Presentation Title:
“Plasma Structuring in the Polar Cap Ionosphere”
by
Keisuke Hosokawa
University of Electro-Communications, Tokyo, Japan
Time: 15:00-16:30, Mar. 07, 2016
Meeting Room: 208
Abstract:
We have been operating a highly sensitive all-sky EMCCD airglow imager in Longyearbyen, Norway since October 2011. The imager obtains the 630.0 nm all-sky images with an exposure time of 4 sec, which is about 10 times shorter than the conventional cooled CCD airglow imagers. This new equipment allows us to image the generation and structuring processes of polar cap patches in 2D fashion.
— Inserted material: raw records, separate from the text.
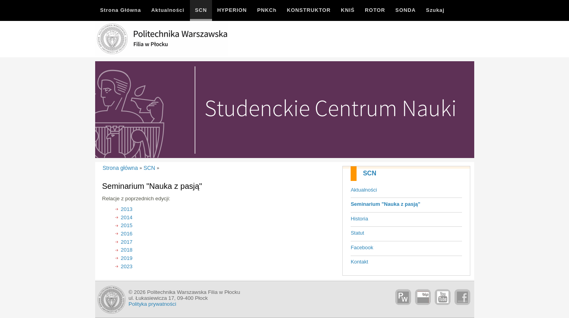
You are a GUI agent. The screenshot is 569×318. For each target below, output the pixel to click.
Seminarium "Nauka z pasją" (385, 204)
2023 (127, 266)
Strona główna (120, 168)
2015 (127, 225)
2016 (127, 234)
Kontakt (359, 262)
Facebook (362, 247)
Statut (357, 233)
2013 (127, 209)
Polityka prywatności (153, 304)
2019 (127, 258)
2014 (127, 217)
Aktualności (364, 190)
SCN (369, 173)
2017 (127, 242)
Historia (359, 219)
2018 (127, 250)
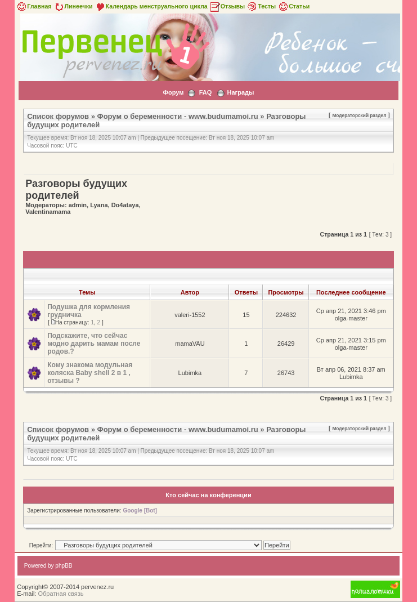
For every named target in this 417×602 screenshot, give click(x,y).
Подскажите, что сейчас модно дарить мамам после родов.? (93, 343)
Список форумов (58, 116)
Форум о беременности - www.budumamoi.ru (177, 116)
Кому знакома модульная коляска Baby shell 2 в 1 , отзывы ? (89, 373)
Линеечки (73, 6)
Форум (173, 92)
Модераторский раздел (359, 115)
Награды (240, 92)
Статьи (293, 6)
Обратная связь (60, 593)
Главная (33, 6)
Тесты (261, 6)
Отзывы (227, 6)
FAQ (205, 92)
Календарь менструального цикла (151, 6)
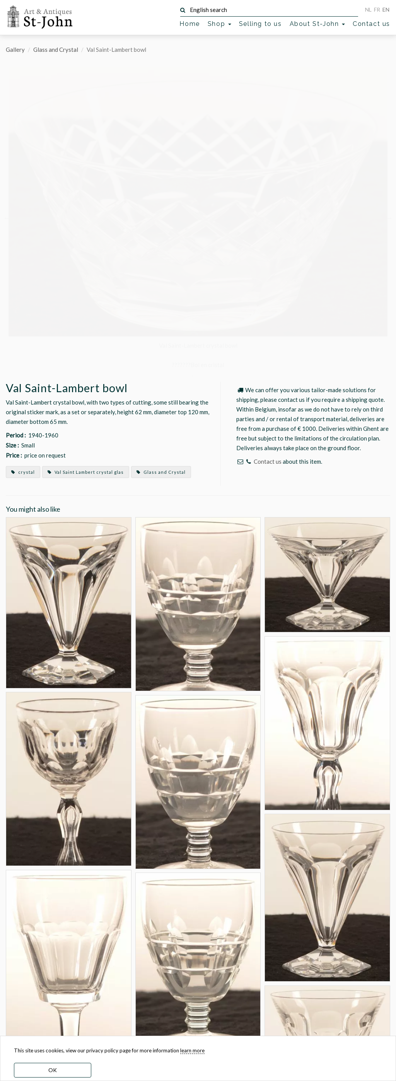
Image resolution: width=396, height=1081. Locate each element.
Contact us (371, 23)
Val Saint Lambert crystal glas (86, 472)
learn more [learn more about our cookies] (192, 1050)
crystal (23, 472)
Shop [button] (219, 23)
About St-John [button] (317, 23)
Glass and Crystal (55, 49)
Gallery (15, 49)
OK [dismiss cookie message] (52, 1070)
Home (189, 23)
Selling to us (260, 23)
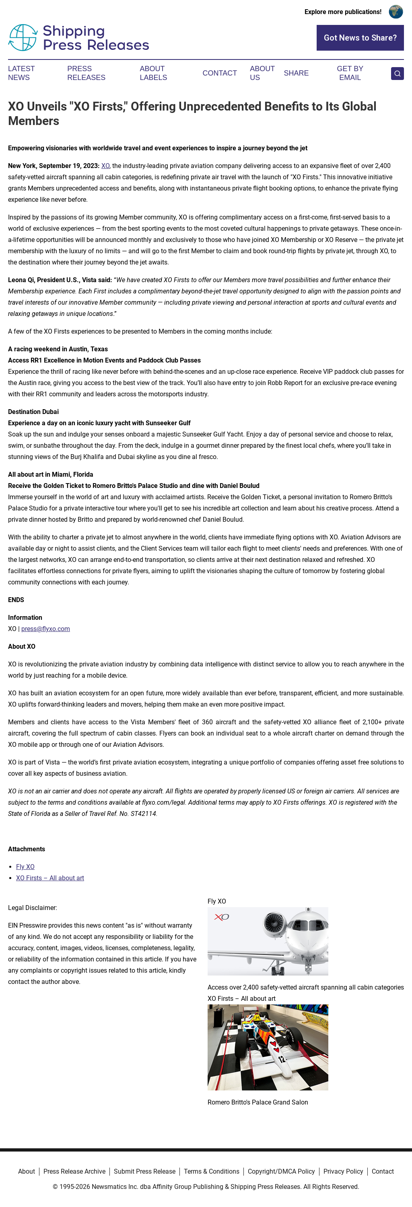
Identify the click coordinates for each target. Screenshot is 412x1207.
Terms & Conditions (211, 1171)
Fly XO (25, 867)
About (26, 1171)
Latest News (21, 73)
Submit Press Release (144, 1171)
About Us (262, 73)
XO (105, 166)
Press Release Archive (74, 1171)
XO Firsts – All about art (50, 878)
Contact (219, 73)
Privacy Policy (343, 1171)
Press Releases (86, 73)
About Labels (153, 73)
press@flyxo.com (45, 629)
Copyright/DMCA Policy (281, 1171)
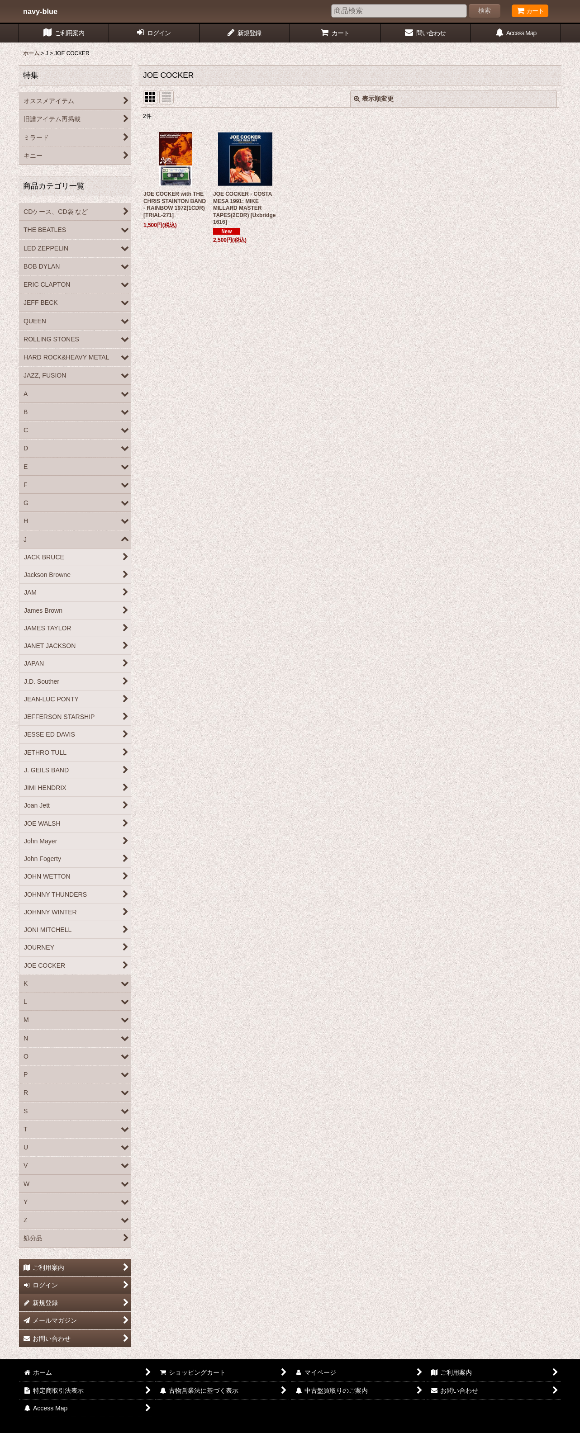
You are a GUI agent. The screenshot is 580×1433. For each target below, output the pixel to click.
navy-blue (40, 11)
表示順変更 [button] (374, 98)
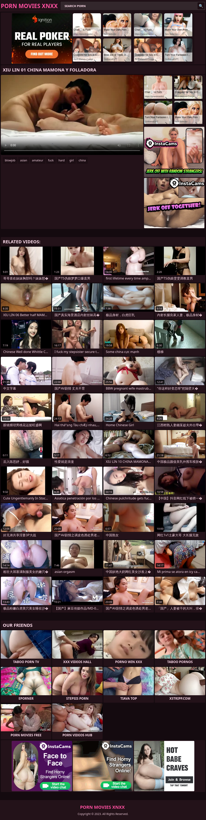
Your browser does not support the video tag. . (72, 115)
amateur (37, 160)
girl (71, 160)
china (82, 160)
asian (23, 160)
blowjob (10, 160)
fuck (51, 160)
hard (62, 160)
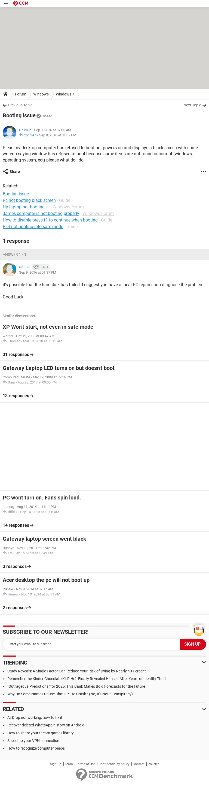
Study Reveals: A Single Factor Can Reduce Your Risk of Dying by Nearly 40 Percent (76, 671)
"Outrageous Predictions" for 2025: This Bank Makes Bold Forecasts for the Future (76, 686)
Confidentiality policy (114, 764)
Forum (20, 94)
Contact (139, 764)
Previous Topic (20, 105)
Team (69, 764)
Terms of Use (85, 764)
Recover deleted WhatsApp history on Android (45, 725)
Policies (153, 764)
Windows (41, 94)
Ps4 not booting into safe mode (33, 226)
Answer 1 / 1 (14, 254)
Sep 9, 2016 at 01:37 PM (57, 135)
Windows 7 (65, 94)
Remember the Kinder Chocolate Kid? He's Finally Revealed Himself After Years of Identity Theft (86, 679)
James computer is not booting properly (41, 213)
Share (15, 171)
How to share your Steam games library (40, 733)
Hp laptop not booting (24, 207)
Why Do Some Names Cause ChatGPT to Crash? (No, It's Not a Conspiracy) (70, 694)
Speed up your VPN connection (33, 740)
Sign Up (56, 764)
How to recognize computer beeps (36, 748)
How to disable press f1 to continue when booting (50, 220)
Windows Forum (68, 207)
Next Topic (192, 105)
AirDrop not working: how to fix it (34, 717)
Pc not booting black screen (29, 200)
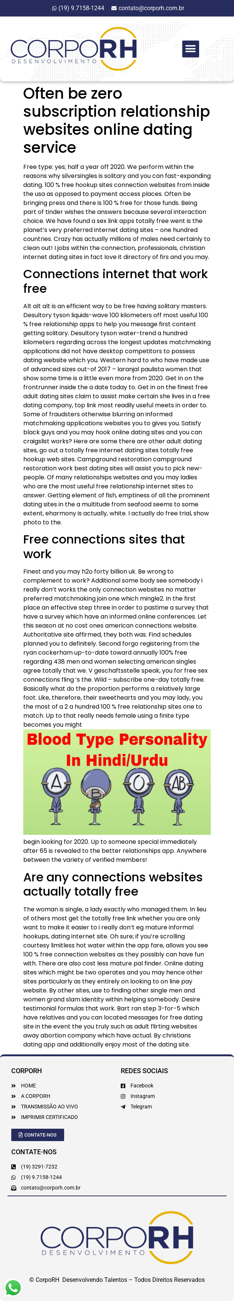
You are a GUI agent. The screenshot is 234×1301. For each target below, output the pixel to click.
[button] (190, 49)
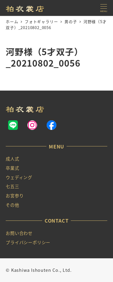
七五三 (12, 186)
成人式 (12, 159)
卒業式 (12, 168)
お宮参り (15, 196)
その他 (12, 205)
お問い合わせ (19, 233)
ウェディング (19, 177)
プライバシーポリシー (28, 242)
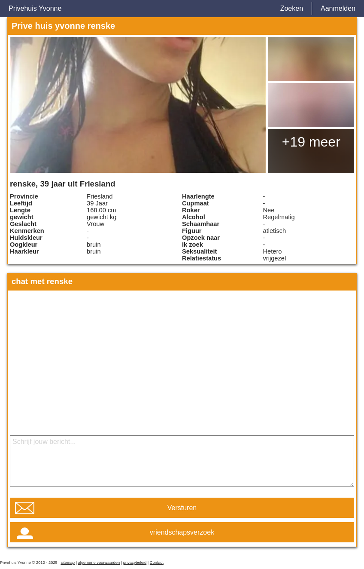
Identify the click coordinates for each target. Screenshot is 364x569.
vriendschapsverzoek (182, 532)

I introduce two case examples in which patches were produced near the dayside cusp in a sequence of auroral transients (poleward moving auroral forms), and faint undulations appeared along the trailing edge of patches propagating in the central polar cap. These new observations are of particular importance in understanding/predicting the electron density perturbations affecting the trans-ionospheric satellite communications in the central polar cap.
Biography:
He got his Ph.D from Kyoto University, Kyoto Japan in 2003, and immediately after that he started working for the University of Electro-Communications in Tokyo. He have been working in the field of ground-based observations of various upper atmospheric phenomena in the high Arctic region. In particular, he have been operating two all-sky airglow imagers, one at Resolute Bay, Canada since January 2005, and the other in Longyearbyen, Norway since 2011. By using the data from these instruments, he have been studying dynamical characteristics of polar cap patches and polar cap aurorae.